Software Sprezzatura


Sprezzatura is “a certain nonchalance, so as to conceal all art and make whatever one does or says appear to be without effort and almost without any thought about it”, coined by Castiglione in 1528’s The Book of the Courtier.

This art of practiced effortlessness has a home in software development, especially when it comes to user experience. There are some tools that I use daily that have a seemingly effortless interface, and some that elicit an audible sigh when I interact with them.

Engineers, security analysts, support agents and more are often faced with tools that have been built “for internal use”. Many folks who read this are probably familiar with the type: administrator dashboards that end up looking something like this:

an example of a rough-and-ready internal admin UI

This does not exude nonchalance, and certainly doesn’t conceal the inner workings of the backing software – it is barely more than a visual version of an INSERT statement. However, this type of interface is powerful – being “close to the metal” as it were gives control that higher abstractions may not necessarily have.

I personally loathe these interfaces. Groups who are faced with these types of tools typically already have a significant amount of cognitive load that they have to juggle, and by presenting an interface like this (be it a web UI, CLI interface or even a labyrinthian set of GraphQL mutations), they must further think about how they interact with the system before revisiting why they are interacting with that system in the first place.

And so we return to sprezzatura.

The best user experiences I’ve had have exuded this characteristic, and it should be seen as a goal. Full warning: I’m about to gush about Heroku’s way of doing things, and at the time of writing Salesforce pays my salary.

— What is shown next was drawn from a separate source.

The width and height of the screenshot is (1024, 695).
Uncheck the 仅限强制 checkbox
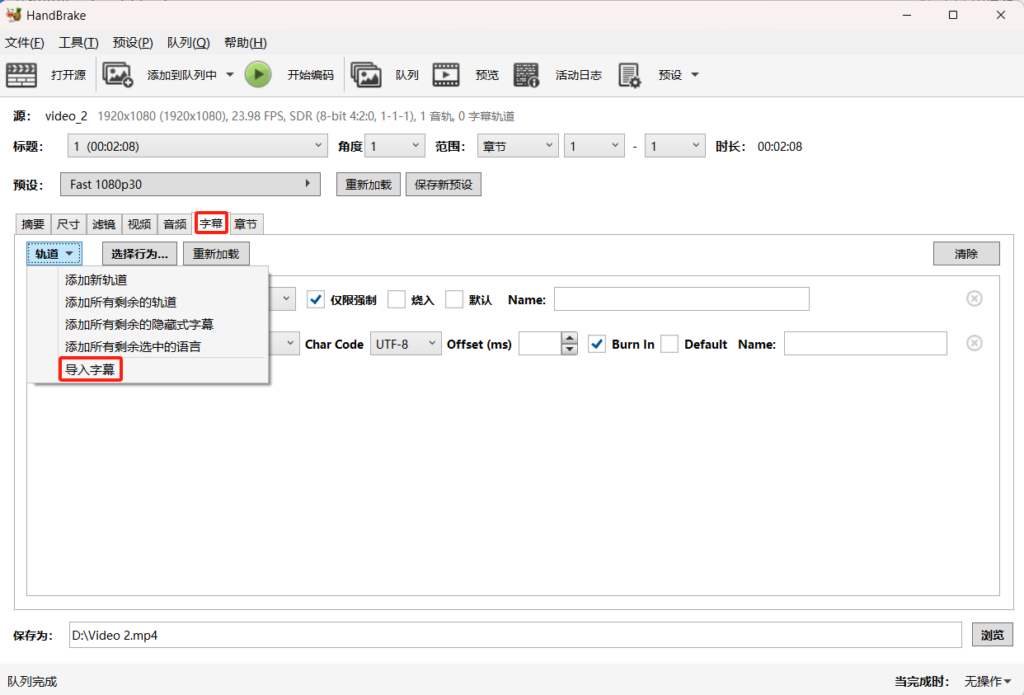coord(316,299)
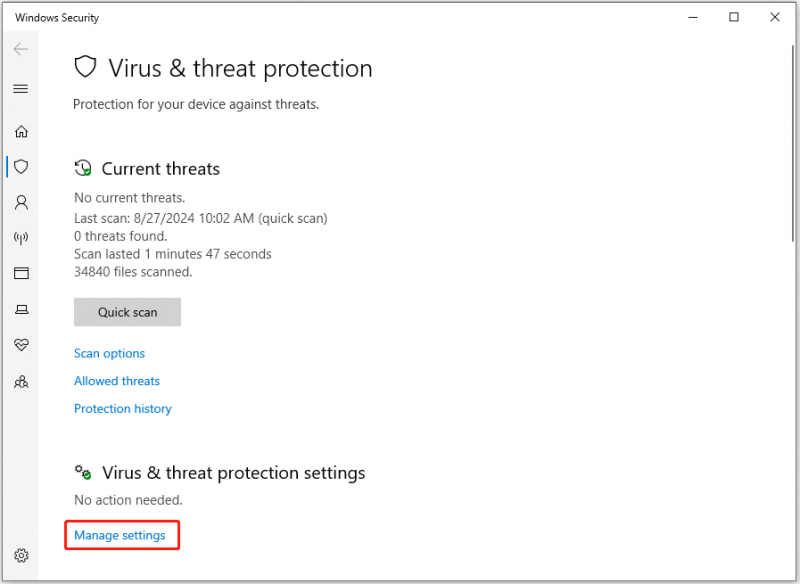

Say you have a git repository with your Rails app ready to go. Deploying this is as simple as this:

$ heroku apps:create yet-another-cool-app
heroku apps:create yet-another-cool-app
Creating ⬢ yet-another-cool-app... done |

$ git push heroku master
# [snip]
remote: -----> Launching...
remote:        Released v6
remote: deployed to Heroku
remote: Verifying deploy... done.
 * [new branch]      master -> master

$ heroku run "rails db:migrate" -a yet-another-cool-app
# [snip]

In that process, we created a containerised deployment of our Rails app, Heroku automatically started our web server, puma, created a free Postgres database, and wired everything up. Routing, load balancing, migrating to new hosts and so on are all taken care of.

This is sprezzatura, nonchalantly handling a deeply complex process and leaving you with the feeling “how do they make it so easy?” Deeply understanding the rules and expectations, and breaking them to great effect.

Effortless, almost without thought, yet accomplishes what you want and is almost charming in the simplicity.

I recall a talk by Sarah Allen about making software fun, where a state of “relaxed alertness” is promoted (sometimes known as play), and enabled by knowing your users and using what they know.

In the Heroku app creation example, developers are often familiar with CLI interfaces and git, so why complicate it?

In security, we often have tools that do not promote play, or exhibit sprezzatura. You only need to take one look at how to write a Zeek script, or work with the sometimes Byzantine AWS SDK to get a sense of how un-pleasant such interfaces can be. These types of interfaces can quickly sap enthusiasm, drive and creativity from whatever work had the misfortune of requiring them.

As developers, we owe it to our users to provide experiences that abstract away the complexity without giving up too much in the way of power.

As users, we owe it to developers to challenge them to keep their bar high and deliver interfaces that express that casualness, that playfulness.

We owe it to ourselves to be courted by tools that exude Castiglione’s studied carelessness, that certain sprezzatura.